* _TASK DETAILS_: Your answer should hold only the lines from the one with "553x311 pixels." through the end of the records, repeated exactly and minus any pictures.

* _DATA SUPPLIED_:
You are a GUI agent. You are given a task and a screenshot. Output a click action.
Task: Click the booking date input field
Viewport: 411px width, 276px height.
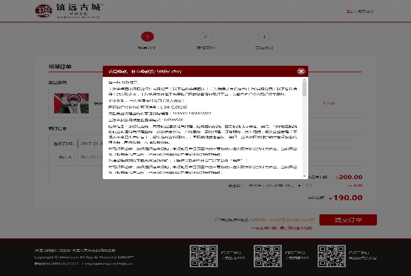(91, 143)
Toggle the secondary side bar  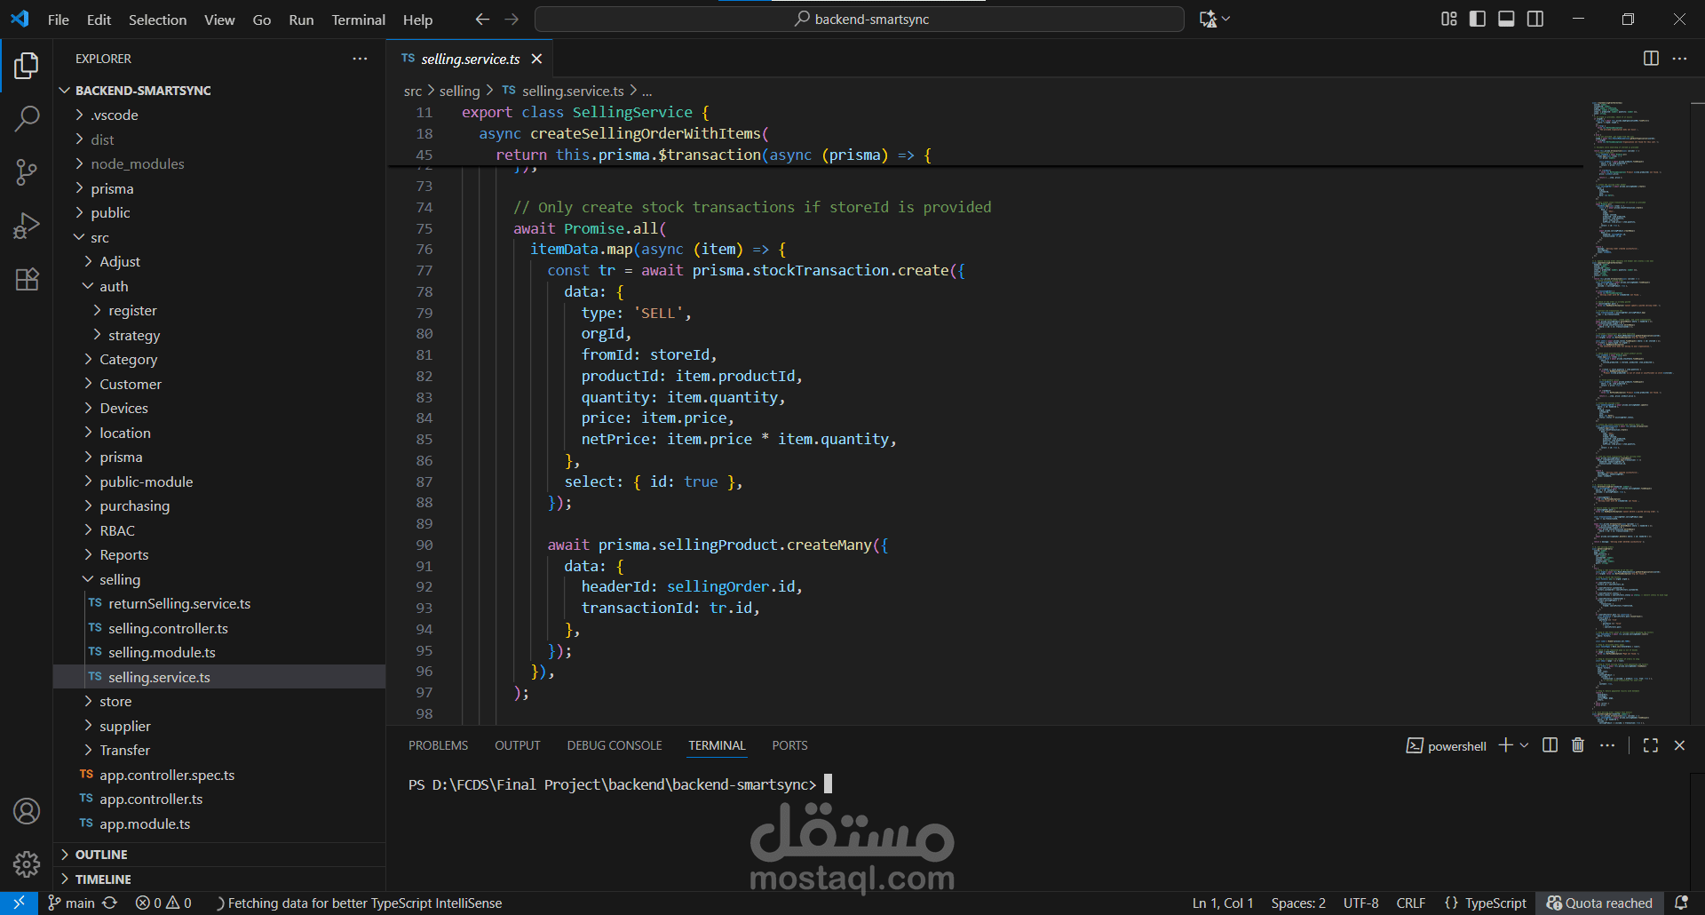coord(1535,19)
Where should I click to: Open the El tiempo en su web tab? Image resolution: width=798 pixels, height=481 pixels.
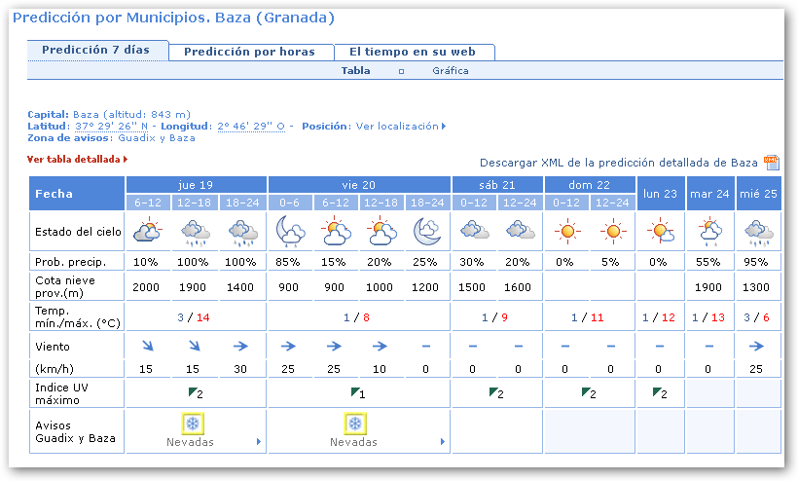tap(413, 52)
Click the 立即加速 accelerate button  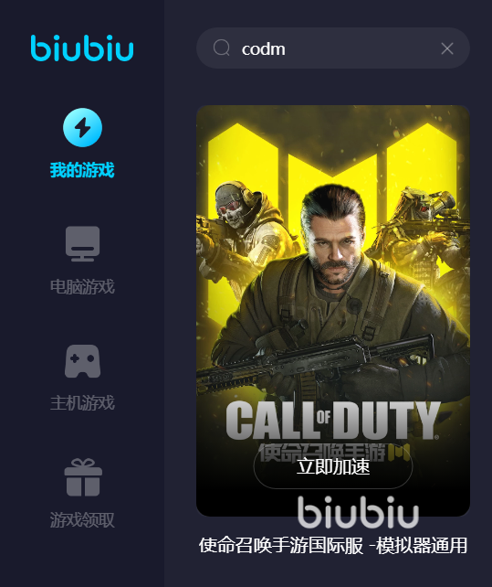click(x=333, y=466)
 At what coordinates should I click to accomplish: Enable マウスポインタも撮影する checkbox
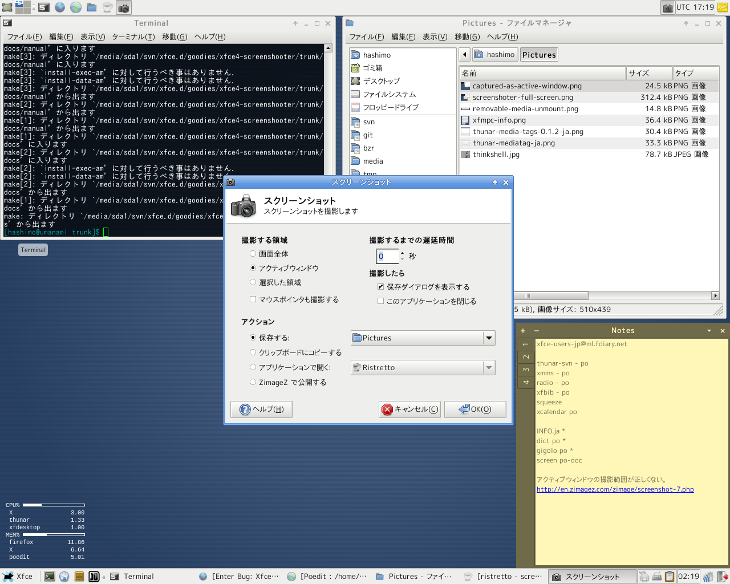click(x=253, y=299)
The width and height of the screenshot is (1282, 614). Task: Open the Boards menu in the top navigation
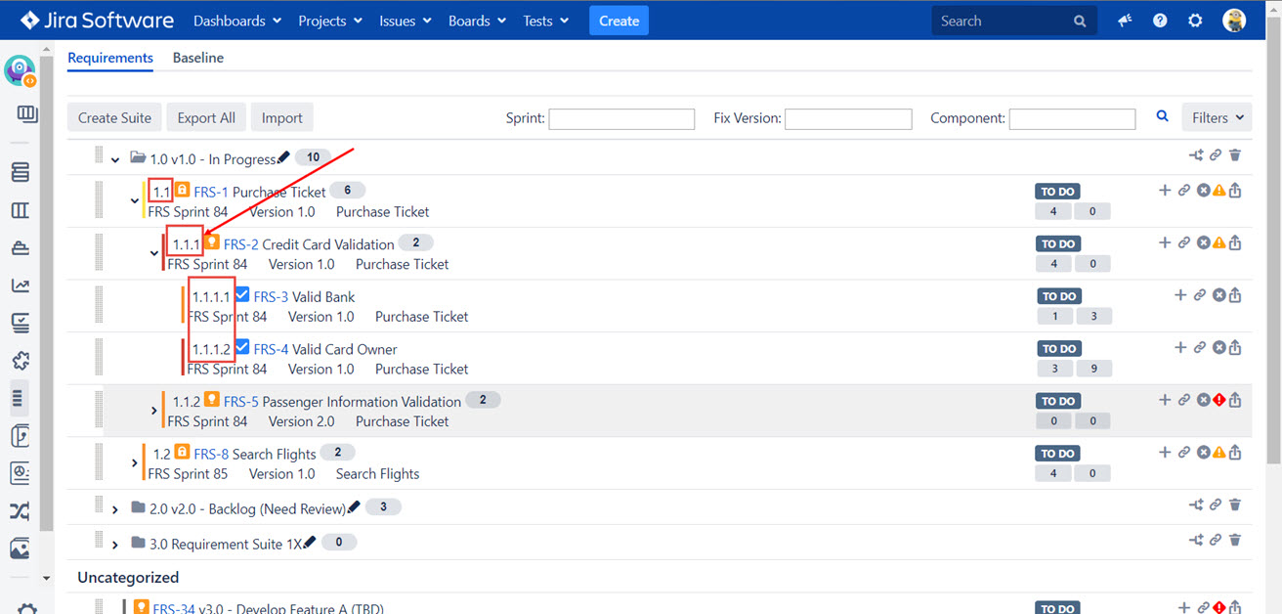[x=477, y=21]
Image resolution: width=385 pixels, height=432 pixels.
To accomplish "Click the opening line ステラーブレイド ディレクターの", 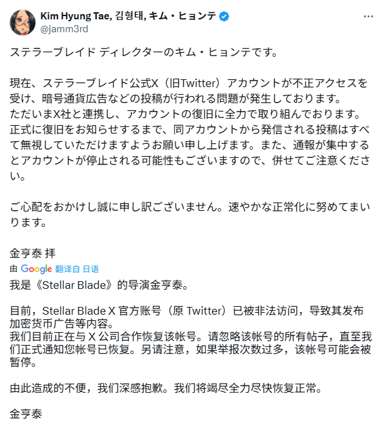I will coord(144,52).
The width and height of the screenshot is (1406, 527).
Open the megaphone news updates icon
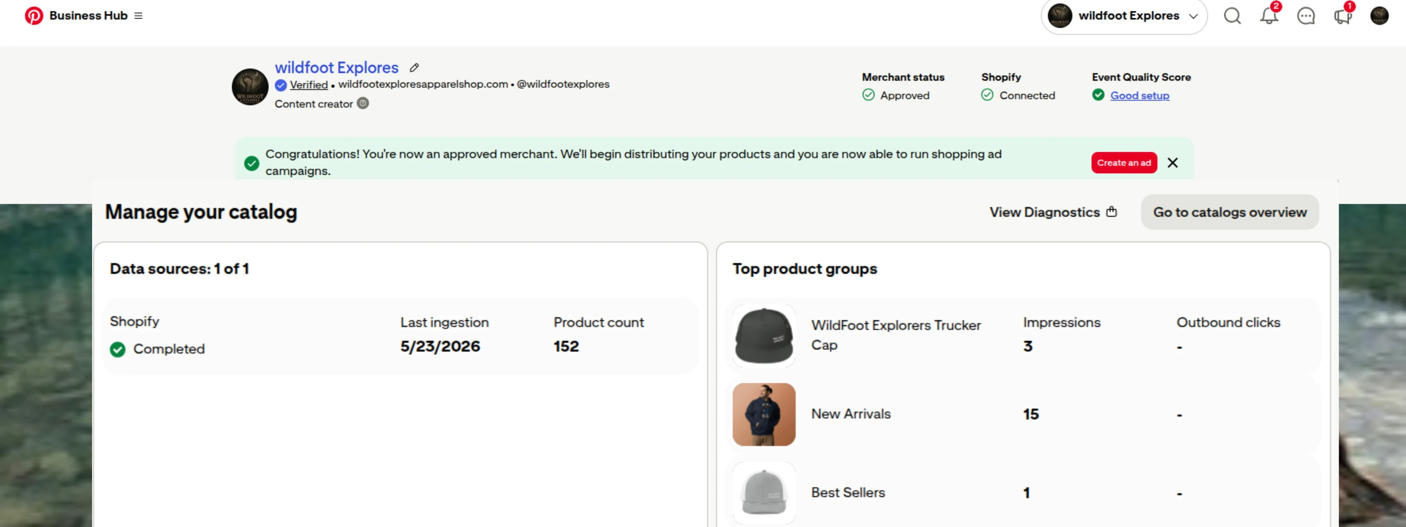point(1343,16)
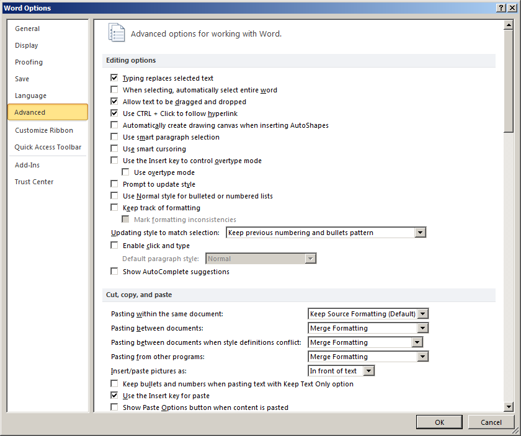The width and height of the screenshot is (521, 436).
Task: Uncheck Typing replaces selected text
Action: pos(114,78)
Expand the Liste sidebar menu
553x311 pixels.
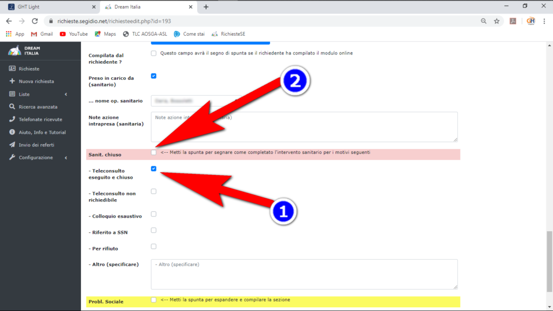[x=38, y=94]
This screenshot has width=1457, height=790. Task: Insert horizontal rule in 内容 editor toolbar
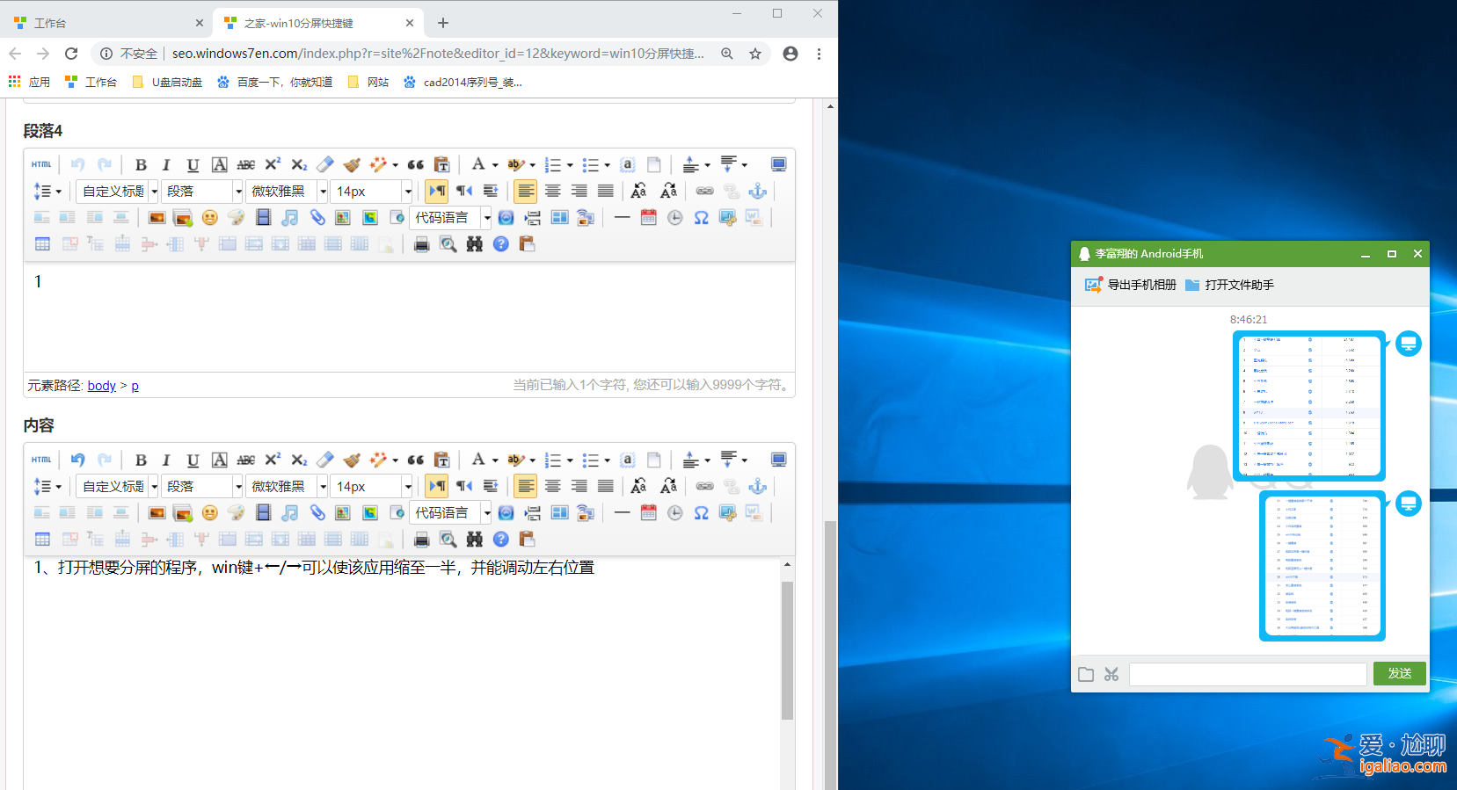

* _RESPONSE_:
553x311 pixels.
[x=38, y=94]
This screenshot has width=1457, height=790. Task: Insert horizontal rule in 内容 editor toolbar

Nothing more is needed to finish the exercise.